┏━━

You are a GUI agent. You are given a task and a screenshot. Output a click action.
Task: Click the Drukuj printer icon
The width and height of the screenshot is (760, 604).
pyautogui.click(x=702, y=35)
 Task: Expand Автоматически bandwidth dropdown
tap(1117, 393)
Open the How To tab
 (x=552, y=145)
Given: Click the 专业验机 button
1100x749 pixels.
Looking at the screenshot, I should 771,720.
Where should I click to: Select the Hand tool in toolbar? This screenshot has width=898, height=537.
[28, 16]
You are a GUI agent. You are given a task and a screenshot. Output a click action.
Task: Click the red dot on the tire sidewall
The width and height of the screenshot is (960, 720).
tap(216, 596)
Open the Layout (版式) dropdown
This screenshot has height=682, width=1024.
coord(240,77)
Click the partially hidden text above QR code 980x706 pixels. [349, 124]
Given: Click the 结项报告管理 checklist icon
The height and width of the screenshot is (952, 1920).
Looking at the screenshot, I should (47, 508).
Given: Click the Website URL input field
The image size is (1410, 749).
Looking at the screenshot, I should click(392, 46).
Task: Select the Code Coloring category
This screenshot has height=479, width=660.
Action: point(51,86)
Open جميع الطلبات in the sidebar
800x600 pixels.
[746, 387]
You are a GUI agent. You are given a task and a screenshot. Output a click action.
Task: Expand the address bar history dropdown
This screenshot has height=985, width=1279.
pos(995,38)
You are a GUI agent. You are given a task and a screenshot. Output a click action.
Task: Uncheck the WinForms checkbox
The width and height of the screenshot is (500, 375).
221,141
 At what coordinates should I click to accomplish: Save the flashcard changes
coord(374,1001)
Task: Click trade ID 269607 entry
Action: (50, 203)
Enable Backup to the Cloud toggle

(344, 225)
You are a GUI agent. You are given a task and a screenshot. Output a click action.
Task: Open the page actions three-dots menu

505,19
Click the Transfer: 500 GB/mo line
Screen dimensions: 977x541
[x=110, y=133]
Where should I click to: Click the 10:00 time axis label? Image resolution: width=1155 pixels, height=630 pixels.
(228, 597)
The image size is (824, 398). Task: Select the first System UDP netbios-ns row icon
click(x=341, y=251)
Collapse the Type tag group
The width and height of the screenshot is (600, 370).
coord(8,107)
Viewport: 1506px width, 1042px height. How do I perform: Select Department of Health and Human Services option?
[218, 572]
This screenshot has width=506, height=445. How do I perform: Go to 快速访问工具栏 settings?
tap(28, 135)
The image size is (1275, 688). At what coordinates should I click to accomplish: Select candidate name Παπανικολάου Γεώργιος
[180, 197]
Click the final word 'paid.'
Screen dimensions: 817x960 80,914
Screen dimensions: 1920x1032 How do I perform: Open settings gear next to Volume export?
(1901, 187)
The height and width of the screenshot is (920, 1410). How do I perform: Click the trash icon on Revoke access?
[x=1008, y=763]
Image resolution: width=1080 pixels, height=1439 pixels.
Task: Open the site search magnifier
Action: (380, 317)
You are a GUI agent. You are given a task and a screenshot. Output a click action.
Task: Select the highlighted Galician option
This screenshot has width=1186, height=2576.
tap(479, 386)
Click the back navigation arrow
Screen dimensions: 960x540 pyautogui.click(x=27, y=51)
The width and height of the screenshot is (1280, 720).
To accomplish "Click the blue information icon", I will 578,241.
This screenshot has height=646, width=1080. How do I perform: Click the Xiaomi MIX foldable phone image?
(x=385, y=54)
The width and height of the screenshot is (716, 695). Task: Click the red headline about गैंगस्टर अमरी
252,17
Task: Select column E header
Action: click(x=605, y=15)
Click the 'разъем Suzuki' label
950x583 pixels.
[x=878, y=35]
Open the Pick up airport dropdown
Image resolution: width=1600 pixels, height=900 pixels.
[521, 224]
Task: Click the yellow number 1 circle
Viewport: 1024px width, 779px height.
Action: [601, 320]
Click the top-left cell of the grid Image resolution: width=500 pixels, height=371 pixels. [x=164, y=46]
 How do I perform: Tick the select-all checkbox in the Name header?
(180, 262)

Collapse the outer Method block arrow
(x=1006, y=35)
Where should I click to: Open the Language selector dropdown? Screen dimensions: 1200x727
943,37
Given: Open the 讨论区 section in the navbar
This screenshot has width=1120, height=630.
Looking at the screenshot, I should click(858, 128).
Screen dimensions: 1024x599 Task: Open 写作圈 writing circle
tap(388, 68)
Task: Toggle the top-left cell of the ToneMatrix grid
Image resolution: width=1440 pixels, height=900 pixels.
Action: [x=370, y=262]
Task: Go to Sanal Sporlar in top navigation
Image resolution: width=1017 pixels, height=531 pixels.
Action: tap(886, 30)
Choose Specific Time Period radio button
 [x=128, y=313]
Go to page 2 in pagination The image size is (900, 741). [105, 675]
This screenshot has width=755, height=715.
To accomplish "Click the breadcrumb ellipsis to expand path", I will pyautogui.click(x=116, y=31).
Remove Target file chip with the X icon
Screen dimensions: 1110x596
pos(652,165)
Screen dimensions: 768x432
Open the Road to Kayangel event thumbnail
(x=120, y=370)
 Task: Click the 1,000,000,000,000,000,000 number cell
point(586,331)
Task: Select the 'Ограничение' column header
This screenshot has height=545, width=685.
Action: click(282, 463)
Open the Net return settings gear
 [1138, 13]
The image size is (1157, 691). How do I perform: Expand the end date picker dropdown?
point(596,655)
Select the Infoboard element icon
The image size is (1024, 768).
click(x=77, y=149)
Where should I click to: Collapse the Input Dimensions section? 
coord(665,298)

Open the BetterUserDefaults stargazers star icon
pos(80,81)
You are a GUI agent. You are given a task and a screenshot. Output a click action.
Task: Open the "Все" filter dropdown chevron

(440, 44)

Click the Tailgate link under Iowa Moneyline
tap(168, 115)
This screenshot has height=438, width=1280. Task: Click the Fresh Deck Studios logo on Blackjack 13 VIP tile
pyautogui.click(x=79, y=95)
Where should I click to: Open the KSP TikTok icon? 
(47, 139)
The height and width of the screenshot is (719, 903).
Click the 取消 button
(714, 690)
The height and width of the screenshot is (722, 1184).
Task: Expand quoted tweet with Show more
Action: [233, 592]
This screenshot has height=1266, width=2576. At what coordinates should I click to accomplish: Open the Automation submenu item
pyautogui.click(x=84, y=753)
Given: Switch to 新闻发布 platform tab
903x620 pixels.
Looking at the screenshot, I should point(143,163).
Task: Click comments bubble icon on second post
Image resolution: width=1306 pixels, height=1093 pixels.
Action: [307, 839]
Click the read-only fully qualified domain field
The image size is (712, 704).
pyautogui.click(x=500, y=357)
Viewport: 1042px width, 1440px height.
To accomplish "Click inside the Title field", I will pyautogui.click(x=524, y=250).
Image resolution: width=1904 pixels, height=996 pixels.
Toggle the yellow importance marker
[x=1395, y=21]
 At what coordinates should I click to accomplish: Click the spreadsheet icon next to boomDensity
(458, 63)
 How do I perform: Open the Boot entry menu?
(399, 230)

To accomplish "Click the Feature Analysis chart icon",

┗━━

YOUR ASSIGNMENT — Everything in the listing above should be printed again exactly.

FINISHED TASK —
You are a GUI agent. You are given a task and a screenshot. Output a click action.
Task: Click the Drukuj printer icon
The width and height of the screenshot is (760, 604).
pyautogui.click(x=702, y=35)
 Task: Expand Автоматически bandwidth dropdown
tap(1117, 393)
Open the How To tab
 (x=552, y=145)
Given: Click the 专业验机 button
1100x749 pixels.
Looking at the screenshot, I should 771,720.
Where should I click to: Select the Hand tool in toolbar? This screenshot has width=898, height=537.
[28, 16]
You are a GUI agent. You are given a task and a screenshot. Output a click action.
Task: Click the red dot on the tire sidewall
The width and height of the screenshot is (960, 720).
tap(216, 596)
Open the Layout (版式) dropdown
This screenshot has height=682, width=1024.
coord(240,77)
Click the partially hidden text above QR code 980x706 pixels. [349, 124]
Given: Click the 结项报告管理 checklist icon
The height and width of the screenshot is (952, 1920).
Looking at the screenshot, I should (47, 508).
Given: Click the Website URL input field
The image size is (1410, 749).
Looking at the screenshot, I should click(392, 46).
Task: Select the Code Coloring category
This screenshot has height=479, width=660.
Action: point(51,86)
Open جميع الطلبات in the sidebar
800x600 pixels.
[746, 387]
You are a GUI agent. You are given a task and a screenshot. Output a click action.
Task: Expand the address bar history dropdown
This screenshot has height=985, width=1279.
pos(995,38)
You are a GUI agent. You are given a task and a screenshot. Output a click action.
Task: Uncheck the WinForms checkbox
The width and height of the screenshot is (500, 375).
221,141
 At what coordinates should I click to accomplish: Save the flashcard changes
coord(374,1001)
Task: Click trade ID 269607 entry
Action: (50, 203)
Enable Backup to the Cloud toggle

(344, 225)
You are a GUI agent. You are given a task and a screenshot. Output a click action.
Task: Open the page actions three-dots menu

505,19
Click the Transfer: 500 GB/mo line
Screen dimensions: 977x541
[x=110, y=133]
Where should I click to: Click the 10:00 time axis label? Image resolution: width=1155 pixels, height=630 pixels.
(228, 597)
The image size is (824, 398). Task: Select the first System UDP netbios-ns row icon
click(x=341, y=251)
Collapse the Type tag group
The width and height of the screenshot is (600, 370).
coord(8,107)
Viewport: 1506px width, 1042px height. How do I perform: Select Department of Health and Human Services option?
[218, 572]
This screenshot has width=506, height=445. How do I perform: Go to 快速访问工具栏 settings?
tap(28, 135)
The image size is (1275, 688). At what coordinates should I click to accomplish: Select candidate name Παπανικολάου Γεώργιος
[180, 197]
Click the final word 'paid.'
Screen dimensions: 817x960 80,914
Screen dimensions: 1920x1032 How do I perform: Open settings gear next to Volume export?
(1901, 187)
The height and width of the screenshot is (920, 1410). How do I perform: Click the trash icon on Revoke access?
[x=1008, y=763]
Image resolution: width=1080 pixels, height=1439 pixels.
Task: Open the site search magnifier
Action: (380, 317)
You are a GUI agent. You are given a task and a screenshot. Output a click action.
Task: Select the highlighted Galician option
This screenshot has width=1186, height=2576.
tap(479, 386)
Click the back navigation arrow
Screen dimensions: 960x540 pyautogui.click(x=27, y=51)
The width and height of the screenshot is (1280, 720).
To accomplish "Click the blue information icon", I will 578,241.
This screenshot has height=646, width=1080. How do I perform: Click the Xiaomi MIX foldable phone image?
(x=385, y=54)
The width and height of the screenshot is (716, 695). Task: Click the red headline about गैंगस्टर अमरी
252,17
Task: Select column E header
Action: click(x=605, y=15)
Click the 'разъем Suzuki' label
950x583 pixels.
[x=878, y=35]
Open the Pick up airport dropdown
Image resolution: width=1600 pixels, height=900 pixels.
[521, 224]
Task: Click the yellow number 1 circle
Viewport: 1024px width, 779px height.
Action: [601, 320]
Click the top-left cell of the grid Image resolution: width=500 pixels, height=371 pixels. [x=164, y=46]
 How do I perform: Tick the select-all checkbox in the Name header?
(180, 262)

Collapse the outer Method block arrow
(x=1006, y=35)
Where should I click to: Open the Language selector dropdown? Screen dimensions: 1200x727
943,37
Given: Open the 讨论区 section in the navbar
This screenshot has width=1120, height=630.
Looking at the screenshot, I should click(858, 128).
Screen dimensions: 1024x599 Task: Open 写作圈 writing circle
tap(388, 68)
Task: Toggle the top-left cell of the ToneMatrix grid
Image resolution: width=1440 pixels, height=900 pixels.
Action: [x=370, y=262]
Task: Go to Sanal Sporlar in top navigation
Image resolution: width=1017 pixels, height=531 pixels.
Action: tap(886, 30)
Choose Specific Time Period radio button
 [x=128, y=313]
Go to page 2 in pagination The image size is (900, 741). [105, 675]
This screenshot has width=755, height=715.
To accomplish "Click the breadcrumb ellipsis to expand path", I will pyautogui.click(x=116, y=31).
Remove Target file chip with the X icon
Screen dimensions: 1110x596
pos(652,165)
Screen dimensions: 768x432
Open the Road to Kayangel event thumbnail
(x=120, y=370)
 Task: Click the 1,000,000,000,000,000,000 number cell
point(586,331)
Task: Select the 'Ограничение' column header
This screenshot has height=545, width=685.
Action: click(282, 463)
Open the Net return settings gear
 [1138, 13]
The image size is (1157, 691). How do I perform: Expand the end date picker dropdown?
point(596,655)
Select the Infoboard element icon
The image size is (1024, 768).
click(x=77, y=149)
Where should I click to: Collapse the Input Dimensions section? 
coord(665,298)

Open the BetterUserDefaults stargazers star icon
pos(80,81)
You are a GUI agent. You are given a task and a screenshot. Output a click action.
Task: Open the "Все" filter dropdown chevron

(440, 44)

Click the Tailgate link under Iowa Moneyline
tap(168, 115)
This screenshot has height=438, width=1280. Task: Click the Fresh Deck Studios logo on Blackjack 13 VIP tile
pyautogui.click(x=79, y=95)
Where should I click to: Open the KSP TikTok icon? 
(47, 139)
The height and width of the screenshot is (719, 903).
Click the 取消 button
(714, 690)
The height and width of the screenshot is (722, 1184).
Task: Expand quoted tweet with Show more
Action: [233, 592]
This screenshot has height=1266, width=2576. At what coordinates should I click to accomplish: Open the Automation submenu item
pyautogui.click(x=84, y=753)
Given: Switch to 新闻发布 platform tab
903x620 pixels.
Looking at the screenshot, I should point(143,163).
Task: Click comments bubble icon on second post
Image resolution: width=1306 pixels, height=1093 pixels.
Action: [307, 839]
Click the read-only fully qualified domain field
The image size is (712, 704).
pyautogui.click(x=500, y=357)
Viewport: 1042px width, 1440px height.
To accomplish "Click inside the Title field", I will pyautogui.click(x=524, y=250).
Image resolution: width=1904 pixels, height=996 pixels.
Toggle the yellow importance marker
[x=1395, y=21]
 At what coordinates should I click to accomplish: Click the spreadsheet icon next to boomDensity
(458, 63)
 How do I perform: Open the Boot entry menu?
(399, 230)

To accomplish "Click the Feature Analysis chart icon",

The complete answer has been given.